- _SHORT PROBLEM A_:
In the BeautifulSoup post, which parser name is passed to BeautifulSoup when the soup is created?
- _SHORT PROBLEM B_:
Pick up the BeautifulSoup post right after its final line and keep writing it.

- _SELECTED EXCERPT_:
============================================================
Reputation: 1824
I have tweets saved in an XML file as:
<tweet>
<tweetid>142389495503925248</tweetid>
<user>ccifuentes</user>
<content><![CDATA[Salgo de #VeoTV , que día más largoooooo...]]></content>
<date>2011-12-02T00:47:55</date>
<lang>es</lang>
<sentiments>
<polarity><value>NONE</value><type>AGREEMENT</type></polarity>
</sentiments>
<topics>
<topic>otros</topic>
</topics>
</tweet>
To parse these, I created a BeautifulSoup instance via
soup = BeautifulSoup(xml, "lxml")
where xml is the raw XML file. To access a single tweet I did this:
tweets = soup.find_all('tweet')
for tw in tweets:
print(tw)
============================================================
- _RECORD EXCERPTS_:
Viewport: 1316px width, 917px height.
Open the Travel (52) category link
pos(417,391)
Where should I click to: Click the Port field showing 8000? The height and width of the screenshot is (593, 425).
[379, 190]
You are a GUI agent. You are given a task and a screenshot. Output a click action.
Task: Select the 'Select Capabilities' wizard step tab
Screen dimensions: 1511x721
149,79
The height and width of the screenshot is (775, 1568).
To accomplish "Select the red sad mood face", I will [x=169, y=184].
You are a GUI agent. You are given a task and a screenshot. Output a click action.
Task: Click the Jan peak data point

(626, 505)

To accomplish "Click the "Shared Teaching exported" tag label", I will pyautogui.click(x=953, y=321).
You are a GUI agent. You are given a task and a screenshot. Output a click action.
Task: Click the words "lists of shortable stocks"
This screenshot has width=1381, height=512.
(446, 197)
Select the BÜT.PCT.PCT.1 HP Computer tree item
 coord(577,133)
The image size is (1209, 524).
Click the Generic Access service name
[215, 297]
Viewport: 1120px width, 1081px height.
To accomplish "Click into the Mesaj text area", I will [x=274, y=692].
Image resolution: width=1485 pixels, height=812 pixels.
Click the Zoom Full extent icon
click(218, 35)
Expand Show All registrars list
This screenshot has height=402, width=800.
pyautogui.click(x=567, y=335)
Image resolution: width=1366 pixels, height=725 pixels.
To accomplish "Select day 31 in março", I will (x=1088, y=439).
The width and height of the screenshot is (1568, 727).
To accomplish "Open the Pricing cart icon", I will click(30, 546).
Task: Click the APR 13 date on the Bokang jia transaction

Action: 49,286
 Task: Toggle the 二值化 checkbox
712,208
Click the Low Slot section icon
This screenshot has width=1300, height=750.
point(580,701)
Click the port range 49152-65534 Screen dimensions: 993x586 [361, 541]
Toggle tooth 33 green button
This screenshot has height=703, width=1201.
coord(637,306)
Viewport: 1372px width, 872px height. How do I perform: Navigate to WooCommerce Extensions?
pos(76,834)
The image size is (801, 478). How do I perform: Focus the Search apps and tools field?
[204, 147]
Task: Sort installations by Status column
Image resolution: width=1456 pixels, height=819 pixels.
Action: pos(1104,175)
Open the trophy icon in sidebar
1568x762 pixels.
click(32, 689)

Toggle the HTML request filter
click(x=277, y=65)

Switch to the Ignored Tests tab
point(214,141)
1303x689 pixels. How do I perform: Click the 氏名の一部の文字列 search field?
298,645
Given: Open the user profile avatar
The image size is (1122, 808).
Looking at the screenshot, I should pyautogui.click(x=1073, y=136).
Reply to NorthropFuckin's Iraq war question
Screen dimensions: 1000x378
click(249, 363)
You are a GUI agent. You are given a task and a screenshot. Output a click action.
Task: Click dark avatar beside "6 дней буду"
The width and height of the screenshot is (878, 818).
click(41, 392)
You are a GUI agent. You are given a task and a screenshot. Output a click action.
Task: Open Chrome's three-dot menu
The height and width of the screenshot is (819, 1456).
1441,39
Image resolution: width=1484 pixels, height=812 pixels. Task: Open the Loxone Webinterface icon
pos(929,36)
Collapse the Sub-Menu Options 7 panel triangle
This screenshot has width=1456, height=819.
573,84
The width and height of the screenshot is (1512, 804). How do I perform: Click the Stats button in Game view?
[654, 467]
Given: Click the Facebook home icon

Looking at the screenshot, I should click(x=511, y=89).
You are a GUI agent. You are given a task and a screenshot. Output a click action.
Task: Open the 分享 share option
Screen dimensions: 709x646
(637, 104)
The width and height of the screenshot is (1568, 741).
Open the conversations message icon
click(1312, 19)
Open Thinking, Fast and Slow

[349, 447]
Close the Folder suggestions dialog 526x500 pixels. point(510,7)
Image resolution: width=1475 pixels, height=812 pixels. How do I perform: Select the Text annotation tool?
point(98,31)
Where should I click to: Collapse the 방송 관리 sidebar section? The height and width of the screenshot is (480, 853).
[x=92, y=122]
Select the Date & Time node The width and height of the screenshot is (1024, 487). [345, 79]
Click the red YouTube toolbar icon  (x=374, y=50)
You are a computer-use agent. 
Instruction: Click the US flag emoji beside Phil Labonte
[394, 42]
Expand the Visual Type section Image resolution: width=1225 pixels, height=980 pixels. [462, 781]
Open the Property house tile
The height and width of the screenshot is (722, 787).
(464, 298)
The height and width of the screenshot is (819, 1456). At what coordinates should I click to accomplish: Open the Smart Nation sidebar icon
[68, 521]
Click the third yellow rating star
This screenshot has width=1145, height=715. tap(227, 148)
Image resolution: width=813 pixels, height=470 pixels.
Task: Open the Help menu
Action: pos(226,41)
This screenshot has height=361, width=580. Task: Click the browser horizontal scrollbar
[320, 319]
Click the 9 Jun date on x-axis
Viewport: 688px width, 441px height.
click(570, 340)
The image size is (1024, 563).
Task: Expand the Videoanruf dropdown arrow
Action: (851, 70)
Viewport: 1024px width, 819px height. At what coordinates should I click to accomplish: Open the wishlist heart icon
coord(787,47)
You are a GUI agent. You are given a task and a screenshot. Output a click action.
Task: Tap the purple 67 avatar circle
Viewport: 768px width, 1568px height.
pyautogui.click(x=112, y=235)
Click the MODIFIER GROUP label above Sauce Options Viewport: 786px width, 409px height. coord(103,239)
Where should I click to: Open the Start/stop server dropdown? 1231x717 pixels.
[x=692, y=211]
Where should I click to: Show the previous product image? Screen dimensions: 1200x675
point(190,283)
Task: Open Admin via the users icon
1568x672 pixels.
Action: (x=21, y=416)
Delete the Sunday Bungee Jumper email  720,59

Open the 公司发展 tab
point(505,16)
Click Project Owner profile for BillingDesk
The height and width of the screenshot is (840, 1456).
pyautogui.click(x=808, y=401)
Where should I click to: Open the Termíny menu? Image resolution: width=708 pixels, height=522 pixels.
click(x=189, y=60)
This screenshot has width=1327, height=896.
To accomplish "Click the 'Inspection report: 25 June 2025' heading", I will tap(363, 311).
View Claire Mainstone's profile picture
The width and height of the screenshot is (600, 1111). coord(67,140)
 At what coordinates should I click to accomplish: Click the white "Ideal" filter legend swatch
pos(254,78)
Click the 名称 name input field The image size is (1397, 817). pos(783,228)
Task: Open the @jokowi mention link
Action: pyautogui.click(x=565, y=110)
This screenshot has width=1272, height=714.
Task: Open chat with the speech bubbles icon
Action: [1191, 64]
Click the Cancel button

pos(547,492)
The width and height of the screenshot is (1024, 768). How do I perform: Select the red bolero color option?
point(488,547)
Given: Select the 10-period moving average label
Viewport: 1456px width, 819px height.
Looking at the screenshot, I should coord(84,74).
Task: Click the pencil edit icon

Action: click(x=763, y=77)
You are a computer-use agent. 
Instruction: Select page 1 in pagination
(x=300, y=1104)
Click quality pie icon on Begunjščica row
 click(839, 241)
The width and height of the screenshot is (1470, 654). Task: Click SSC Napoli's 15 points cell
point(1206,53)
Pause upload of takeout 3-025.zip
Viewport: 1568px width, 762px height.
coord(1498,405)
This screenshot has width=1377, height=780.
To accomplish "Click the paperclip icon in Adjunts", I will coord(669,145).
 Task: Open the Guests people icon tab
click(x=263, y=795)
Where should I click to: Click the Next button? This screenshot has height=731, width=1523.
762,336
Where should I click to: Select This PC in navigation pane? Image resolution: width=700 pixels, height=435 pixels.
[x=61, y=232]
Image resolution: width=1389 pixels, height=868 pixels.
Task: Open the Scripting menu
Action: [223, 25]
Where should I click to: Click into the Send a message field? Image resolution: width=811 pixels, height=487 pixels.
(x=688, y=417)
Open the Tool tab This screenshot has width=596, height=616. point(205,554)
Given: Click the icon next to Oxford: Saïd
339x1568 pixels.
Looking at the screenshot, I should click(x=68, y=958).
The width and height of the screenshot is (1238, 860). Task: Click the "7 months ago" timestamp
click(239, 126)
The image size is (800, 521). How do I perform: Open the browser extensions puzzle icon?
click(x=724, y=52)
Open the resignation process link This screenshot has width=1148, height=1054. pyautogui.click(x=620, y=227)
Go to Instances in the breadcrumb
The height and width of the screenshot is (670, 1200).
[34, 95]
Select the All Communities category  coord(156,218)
============================================================
- _FINAL RESULT A_:
"lxml"

- _FINAL RESULT B_:
break
This results in
<tweet>
<tweetid>142389495503925248</tweetid>
<user>ccifuentes</user>
<content></content>
<date>2011-12-02T00:47:55</date>
<lang>es</lang>
<sentiments>
<polarity><value>NONE</value><type>AGREEMENT</type></polarity>
</sentiments>
<topics>
<topic>otros</topic>
</topics>
</tweet>
Note that the CDATA part was omitted when I printed the first tweet. It is important for me to get it, how can I do this?
Upvotes: 3
Views: 1586
Reputation: 12158
soup = bs4.BeautifulSoup(xml, 'xml')
change the parser to xml
out:
<content>Salgo de #VeoTV , que día más largoooooo...</content>
OR html.parser
:
soup = bs4.BeautifulSoup(xml, 'html.parser')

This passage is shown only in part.